Managers energy helps Cornelius Market blossom

by: NEWS-TIMES PHOTO: JOHN SCHRAG - Rebecka Smith and her assistant, 16-year-old Rebecca Reeves of Forest Grove, tell a customer about a a special on Fourth of July fireworks.Before she started managing it in May, Cornelius resident Rebecka Smith had never actually attended the Cornelius Market.”

It’s been so small, it never grabbed my attention,” said Smith, who took over as market manager last month and has already quintupled its size, bringing in everything from plants, produce, jewelry and jerky to handmade soaps, soy-based goods, sno-cones and more.

Previous manager Brenda Kintz, Smith’s old high school teacher, reached out to Smith before stepping down due to health problems.

“She’s a great lady. She’s fighting cancer and it’s just too much to take this on too,” said Smith, who honed her outreach skills at Straight Ahead Shelter, where she worked as resource coordinator and managed a boys’ group. There, in order to raise money for activities and Christmas presents, Smith organized spaghetti feeds, car washes, a Dachsund Derby and door-to-door sales campaigns.

Now in charge of the market, Smith is actively seeking vendors, including any business owners trying to “better themselves and make it,” she said.

Smith has attended every farmers market in the county, as well as in downtown Portland, handing out flyers and letting people know about the Cornelius Market, located in the Wal-Mart parking lot.

“It’s a little slow, but all new markets start out that way,” said James Crawford of Crawford’s Produce, which hosts the market’s only produce booth so far. “Last year we didn’t make much at all, but this year it’s really picking up. It can turn into a very good market.”After peaking at 20 several years ago, the Cornelius Market’s booths dwindled to three — until Smith’s efforts built them back up to 15. Customers have increased as well, with 300 to 400 strolling through June 9, Smith estimated.

Part of the credit for the healthy crowd goes to volunteers from the Little League team Smith coaches, the Fire Breathing Rubber Duckies. Smith has enlisted the girls to stand near Wal-Mart’s doors and point people towards the market.

Smith also plans to set up a booth July 19 at Viasystems’ Health and Wellness Fair to spark the interest of their 711 employees.

Between Wal-Mart shoppers and regular attendees, the market’s customers are ethnically diverse, with about a 50-50 mix of Hispanics and Caucasians, Smith said.

But numbers can still fluctuate. June 16, for example, both vendor and customer attendance dropped because of Father’s Day, she said.

“It’s hard because people want to sell at a market that’s established,” said Smith.

Even 15 vendors is still not enough, Crawford said. “The better variety, the more people will come,” he said. “There’s nothing wrong with a little competition.”

Smith agrees and has set a goal for 30 to 40 booths by July. She is even considering changing the market day. At least four vendors have told her they could attend if the market weren’t on Sunday, when they’re busy with the Orenco Farmers Market in Hillsboro.

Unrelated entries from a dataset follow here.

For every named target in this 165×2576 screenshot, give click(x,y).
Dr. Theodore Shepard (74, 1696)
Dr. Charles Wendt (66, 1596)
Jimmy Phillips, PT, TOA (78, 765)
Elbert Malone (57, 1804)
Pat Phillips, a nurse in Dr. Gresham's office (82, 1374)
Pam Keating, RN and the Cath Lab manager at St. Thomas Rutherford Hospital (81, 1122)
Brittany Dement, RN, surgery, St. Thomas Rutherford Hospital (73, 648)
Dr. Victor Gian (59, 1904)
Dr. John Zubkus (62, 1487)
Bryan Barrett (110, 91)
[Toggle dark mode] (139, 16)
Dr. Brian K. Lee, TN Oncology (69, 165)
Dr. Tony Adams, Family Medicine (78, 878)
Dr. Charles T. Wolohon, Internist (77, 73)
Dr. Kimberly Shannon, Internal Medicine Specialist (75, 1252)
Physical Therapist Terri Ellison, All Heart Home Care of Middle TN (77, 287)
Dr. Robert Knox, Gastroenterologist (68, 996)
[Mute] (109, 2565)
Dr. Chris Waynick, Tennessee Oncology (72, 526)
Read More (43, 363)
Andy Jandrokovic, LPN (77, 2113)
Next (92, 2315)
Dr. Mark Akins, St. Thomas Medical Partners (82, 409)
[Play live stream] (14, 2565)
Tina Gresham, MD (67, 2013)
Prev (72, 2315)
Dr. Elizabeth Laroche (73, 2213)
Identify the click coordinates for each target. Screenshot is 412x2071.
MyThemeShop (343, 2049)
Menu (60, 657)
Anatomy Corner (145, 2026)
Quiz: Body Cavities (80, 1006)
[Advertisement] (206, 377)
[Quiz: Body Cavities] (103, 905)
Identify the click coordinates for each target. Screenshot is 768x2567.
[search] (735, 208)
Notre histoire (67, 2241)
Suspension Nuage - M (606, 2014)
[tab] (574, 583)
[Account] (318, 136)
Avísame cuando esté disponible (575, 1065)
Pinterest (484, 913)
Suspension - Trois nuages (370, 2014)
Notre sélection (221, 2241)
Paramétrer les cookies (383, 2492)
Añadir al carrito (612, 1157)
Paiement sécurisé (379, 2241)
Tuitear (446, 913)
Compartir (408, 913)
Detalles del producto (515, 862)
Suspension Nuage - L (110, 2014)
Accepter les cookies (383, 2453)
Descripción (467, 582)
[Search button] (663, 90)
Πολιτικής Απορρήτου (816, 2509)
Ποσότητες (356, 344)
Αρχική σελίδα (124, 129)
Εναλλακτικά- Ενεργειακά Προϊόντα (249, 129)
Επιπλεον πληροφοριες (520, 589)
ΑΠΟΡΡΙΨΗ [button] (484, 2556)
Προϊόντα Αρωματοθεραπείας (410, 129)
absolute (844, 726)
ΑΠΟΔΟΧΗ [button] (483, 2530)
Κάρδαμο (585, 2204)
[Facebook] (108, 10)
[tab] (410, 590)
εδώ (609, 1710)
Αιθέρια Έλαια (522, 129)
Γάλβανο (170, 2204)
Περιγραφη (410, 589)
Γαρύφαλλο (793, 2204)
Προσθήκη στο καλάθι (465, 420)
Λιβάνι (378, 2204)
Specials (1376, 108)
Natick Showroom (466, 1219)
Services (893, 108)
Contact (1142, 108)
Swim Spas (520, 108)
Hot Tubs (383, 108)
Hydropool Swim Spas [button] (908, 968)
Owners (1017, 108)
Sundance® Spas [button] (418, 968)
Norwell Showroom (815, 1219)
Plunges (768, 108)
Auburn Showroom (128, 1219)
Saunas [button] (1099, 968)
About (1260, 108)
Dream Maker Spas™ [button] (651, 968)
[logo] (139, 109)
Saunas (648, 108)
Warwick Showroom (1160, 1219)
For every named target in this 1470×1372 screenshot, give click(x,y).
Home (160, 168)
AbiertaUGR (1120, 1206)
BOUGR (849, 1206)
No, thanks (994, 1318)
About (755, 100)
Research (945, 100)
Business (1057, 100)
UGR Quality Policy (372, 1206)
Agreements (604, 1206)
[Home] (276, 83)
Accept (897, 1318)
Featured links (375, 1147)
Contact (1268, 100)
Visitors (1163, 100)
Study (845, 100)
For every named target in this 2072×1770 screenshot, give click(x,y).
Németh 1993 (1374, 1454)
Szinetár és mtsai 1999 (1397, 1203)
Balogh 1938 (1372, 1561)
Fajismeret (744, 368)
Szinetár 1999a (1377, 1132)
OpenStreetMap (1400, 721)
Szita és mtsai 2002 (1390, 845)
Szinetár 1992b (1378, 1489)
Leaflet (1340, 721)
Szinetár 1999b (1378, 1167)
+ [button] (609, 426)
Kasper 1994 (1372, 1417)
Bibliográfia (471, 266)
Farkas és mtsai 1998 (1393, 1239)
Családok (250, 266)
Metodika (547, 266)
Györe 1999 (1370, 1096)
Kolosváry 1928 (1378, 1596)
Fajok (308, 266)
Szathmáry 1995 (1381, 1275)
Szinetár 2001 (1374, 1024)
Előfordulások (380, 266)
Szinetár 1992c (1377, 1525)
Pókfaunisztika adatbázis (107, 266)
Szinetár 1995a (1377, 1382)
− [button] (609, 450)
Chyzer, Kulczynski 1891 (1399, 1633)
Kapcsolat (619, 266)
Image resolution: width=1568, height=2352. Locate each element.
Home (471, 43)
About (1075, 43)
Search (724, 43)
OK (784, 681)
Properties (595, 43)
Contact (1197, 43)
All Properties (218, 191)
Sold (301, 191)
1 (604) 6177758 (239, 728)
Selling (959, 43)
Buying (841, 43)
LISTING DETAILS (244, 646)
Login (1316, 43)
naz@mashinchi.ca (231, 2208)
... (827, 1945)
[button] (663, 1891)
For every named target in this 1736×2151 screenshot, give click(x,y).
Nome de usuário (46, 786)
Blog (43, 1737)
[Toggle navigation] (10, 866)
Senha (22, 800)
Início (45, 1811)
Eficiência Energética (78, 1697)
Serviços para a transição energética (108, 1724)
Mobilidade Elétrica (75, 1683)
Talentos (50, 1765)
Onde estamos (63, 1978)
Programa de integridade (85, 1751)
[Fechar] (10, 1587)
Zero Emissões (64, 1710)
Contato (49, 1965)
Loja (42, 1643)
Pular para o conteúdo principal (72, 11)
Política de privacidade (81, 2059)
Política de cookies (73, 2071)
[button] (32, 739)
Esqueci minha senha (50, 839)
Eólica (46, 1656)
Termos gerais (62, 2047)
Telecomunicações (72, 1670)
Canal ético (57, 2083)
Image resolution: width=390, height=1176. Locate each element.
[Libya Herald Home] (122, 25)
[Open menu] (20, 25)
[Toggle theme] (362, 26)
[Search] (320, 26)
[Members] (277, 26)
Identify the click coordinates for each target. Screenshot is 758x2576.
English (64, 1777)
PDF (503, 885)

A new day was partly responsible for the success of Forest Grove’s market, said Brian Wilbur, who managed that market in its early days, when it drew small crowds to a Pacific University parking lot on Saturday mornings.

“What was hard for us was the competition,” said Wilbur, who found vendors too busy with markets in Portland and Hillsboro to come to Forest Grove. “You’re competing against a higher density area,” he said.

Changing the market to Wednesday nights freed up vendors, Wilbur said, and a new downtown Forest Grove location raised its profile.

“I think a lot of them start out small,” Wilbur said. “It just takes time.”

Smith hopes to hurry things up a bit. “I’m trying to run a successful business,” she said. “We’re going to keep improving.”